◆ Metin alıntısı ◆
Çocuklar ve teknoloji bağımlılığı : Örnek olmanın değeri

Post By RelatedRelated Post

ipad-907577_1920

Teknoloji bağımlılığının çocuklarımızın günlük hayatındaki etkilerini, bir öğretmenden daha iyi kim gözlemleyebilir? Çocuklarımızı en az bizim kadar iyi tanıyan, onlarla en az bizim kadar zaman geçiren öğretmenlerin görüşü de en az bizimki kadar değerlidir. Bu bağlamda, okul öncesi öğretmenliği yapan Ece İkizler ile bir görüşme gerçekleştirdik, aşağıdaki satırlarda kendisinin görüşlerini okuyacaksınız.

Hepimizin şikayeti, “çağımızın hastalığı” olarak adlandırılan akıllı cihazlara olan bağımlılık. Evde, sokakta, işte bile ellerden düşmeyen bu akıllı cihazlar nasıl oldu da hayatımızın her alanını, özellikle de çocuklarımızı ele geçirdi? Manzara seyretmeyen, hiç konuşmayan, sokak nedir bilmeyen, arkadaş ve oyun kavramını sadece okuldan öğrenen çocuklarımızın nasıl bu hale geldiğini düşünürken kendimizi hiç sorguladık mı? “Hadi oğlum bırak onu, hava güzel, çık bir nefes al.” derken kendimize nefes alacak vakit açmak bir yana, neredeyse oksijensizlikten boğulduğumuzu fark etmiyor muyuz? Okul öncesi öğretmeni olarak bugüne dek en üzüldüğüm anlardan biri, bir öğrencime “Koş” dediğimde: “Öğretmenim koşmayı bilmiyorum düşerim, sonra çamur olurum.” yanıtını almam olmuştu. Koşmakla özdeşleşen çocukların, günümüzde, koşmayı bilemeyecek duruma gelmesi, durumun vahametini anlatmaya yeter de artar bile.

Peki bu duruma nasıl geldik acaba? Unutmayın; her çocuk, ebeveynlerinin bir parça yansımasıdır. Çünkü çocuk taklit ederek büyür. Sizin ona yapmasını söylediklerinizden çok, sizin yaptıklarınızı örnek alır. Onlara çocukluğunuzdan, doğa ile iç içe geçirdiğiniz zamanlardan, geçmiş zamanın güzelliklerinden bahsediyor olabilirsiniz ama çocuklar duyduklarını değil, gördüklerini anlamaya ve bunları davranışlarına yansıtmaya meyillidirler. Belki de birçok ebeveynin hayallerini yıkacak bu söylediklerim. Düşünün o halde; acaba siz iki yaşındayken karşınıza sözde “akıllı kutular” koyan oldu mu? Babanız arkadaşlarıyla olan sohbetini bölüp selfie çekiyor muydu? Anneniz, kendi elleriyle yaptığı yemekleri komşularla paylaşırken resimlerini çekme derdinde miydi? O dönemde her şeyin iç güzelliğine değil de, dış görünüşüne mi önem veriliyordu? Elbette hayır. Anlıyorsunuz değil mi? Çözüm anlatmakta değil, davranışlarınızla çocuklarınıza doğrunun ve yanlışın ne olduğunu göstermekte.

◆ Sağlanan kayıtlar ◆
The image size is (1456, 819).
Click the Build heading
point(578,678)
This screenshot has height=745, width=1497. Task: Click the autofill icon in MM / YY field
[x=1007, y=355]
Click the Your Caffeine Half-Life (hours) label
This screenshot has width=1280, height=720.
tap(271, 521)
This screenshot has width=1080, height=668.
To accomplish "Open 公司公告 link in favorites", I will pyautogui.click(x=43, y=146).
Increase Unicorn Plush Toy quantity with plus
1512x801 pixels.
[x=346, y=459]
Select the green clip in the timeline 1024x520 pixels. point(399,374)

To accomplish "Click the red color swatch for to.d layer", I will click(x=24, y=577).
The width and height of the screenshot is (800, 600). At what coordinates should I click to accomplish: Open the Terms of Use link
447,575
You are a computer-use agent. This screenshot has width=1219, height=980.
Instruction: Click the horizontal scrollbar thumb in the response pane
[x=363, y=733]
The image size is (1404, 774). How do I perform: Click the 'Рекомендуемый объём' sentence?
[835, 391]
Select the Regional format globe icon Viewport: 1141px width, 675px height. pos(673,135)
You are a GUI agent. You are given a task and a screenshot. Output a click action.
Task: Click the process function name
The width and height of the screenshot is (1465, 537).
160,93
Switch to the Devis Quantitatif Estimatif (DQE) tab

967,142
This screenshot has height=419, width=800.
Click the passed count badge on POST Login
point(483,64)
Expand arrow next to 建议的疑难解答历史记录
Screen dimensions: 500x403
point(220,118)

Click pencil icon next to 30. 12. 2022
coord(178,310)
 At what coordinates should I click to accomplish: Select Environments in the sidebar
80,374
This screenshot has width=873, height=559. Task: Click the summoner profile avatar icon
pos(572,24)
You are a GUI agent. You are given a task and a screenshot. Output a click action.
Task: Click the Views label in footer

◆ Görevleriniz ◆
• 1. Teknoloji bağımlılığı metnine göre aşağıdaki soruları yanıtlayın.
(a) Görüşme yapılan öğretmenin adı nedir ve hangi düzeyde öğretmenlik yapmaktadır?
(b) Öğretmen "Koş" dediğinde öğrencisi ne yanıt vermiştir?
(c) Metne göre çocuk nasıl büyür?
• 2. Teknoloji bağımlılığı metninde "Manzara seyretmeyen" diye başlayan cümlede çocuklar hangi özelliklerle tarif ediliyor? Hepsini sıralayın.

◆ Cevap listesi ◆
• 1.
(a) Ece İkizler; okul öncesi öğretmenidir.
(b) "Öğretmenim koşmayı bilmiyorum düşerim, sonra çamur olurum."
(c) Taklit ederek büyür.

• 2.
- Manzara seyretmeyen
- Hiç konuşmayan
- Sokak nedir bilmeyen
- Arkadaş ve oyun kavramını sadece okuldan öğrenen